== STUDY MATERIAL ==
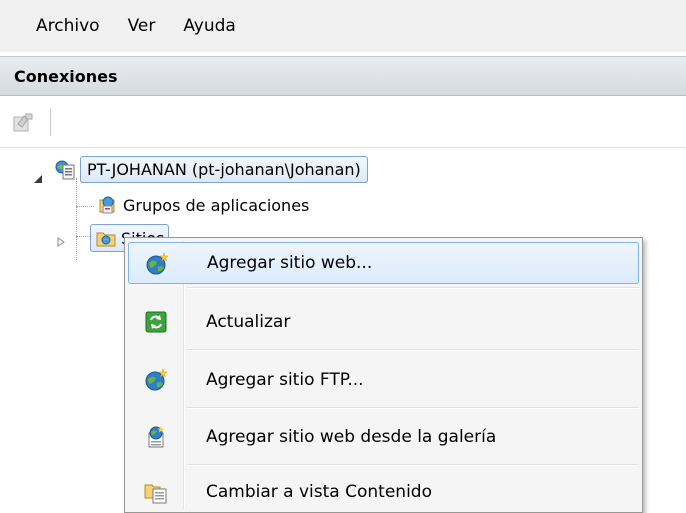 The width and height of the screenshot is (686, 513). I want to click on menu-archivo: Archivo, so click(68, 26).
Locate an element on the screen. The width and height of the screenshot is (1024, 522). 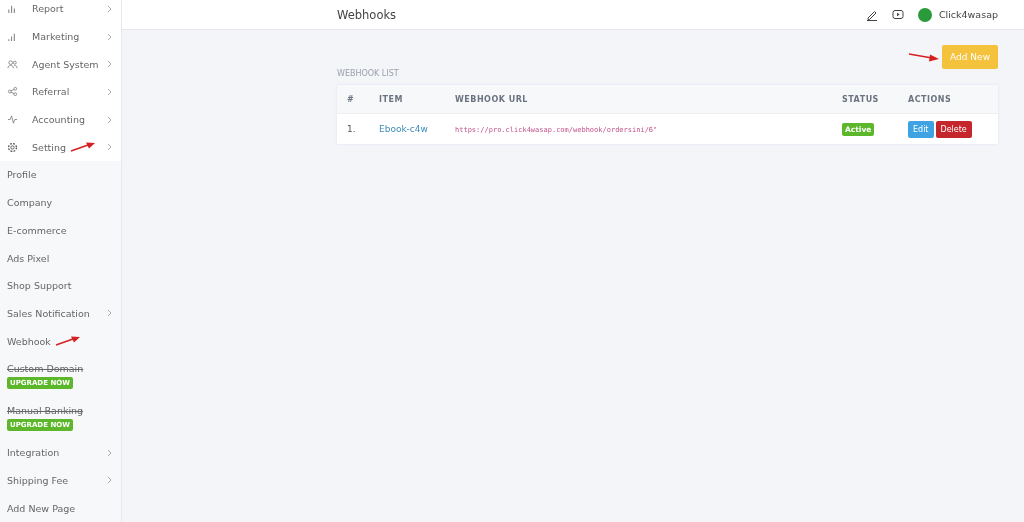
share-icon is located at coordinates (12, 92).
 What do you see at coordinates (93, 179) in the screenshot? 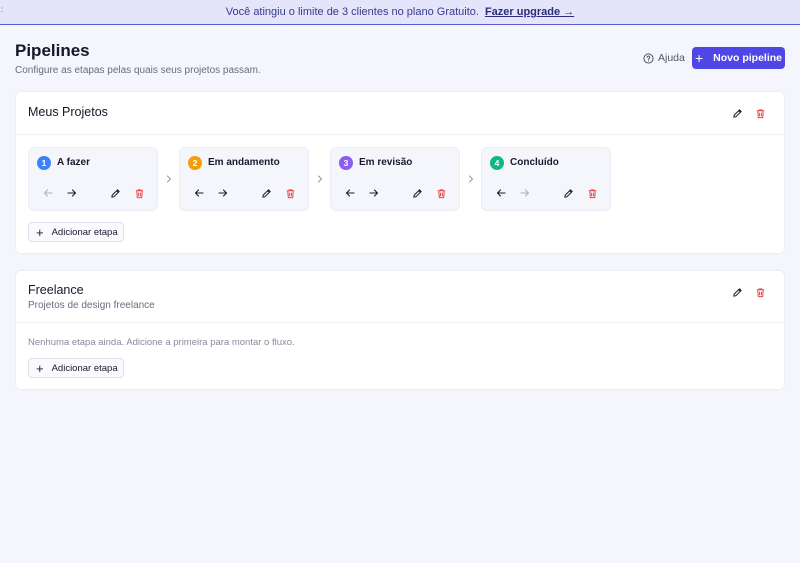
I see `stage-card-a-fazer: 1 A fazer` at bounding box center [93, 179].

--

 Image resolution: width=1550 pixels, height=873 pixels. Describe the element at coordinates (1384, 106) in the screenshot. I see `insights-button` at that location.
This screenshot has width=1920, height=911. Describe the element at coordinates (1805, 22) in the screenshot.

== WHAT THE EXERCISE ASKS ==
Rewrite the data starting at the line containing "What do you" and ending at the line containing "center [93, 179].", swapping "screenshot" for "image" and keeping everything else the same. Leave the pictures out of your answer.

== ANSWER SPACE ==
 What do you see at coordinates (93, 179) in the image? 
I see `stage-card-a-fazer: 1 A fazer` at bounding box center [93, 179].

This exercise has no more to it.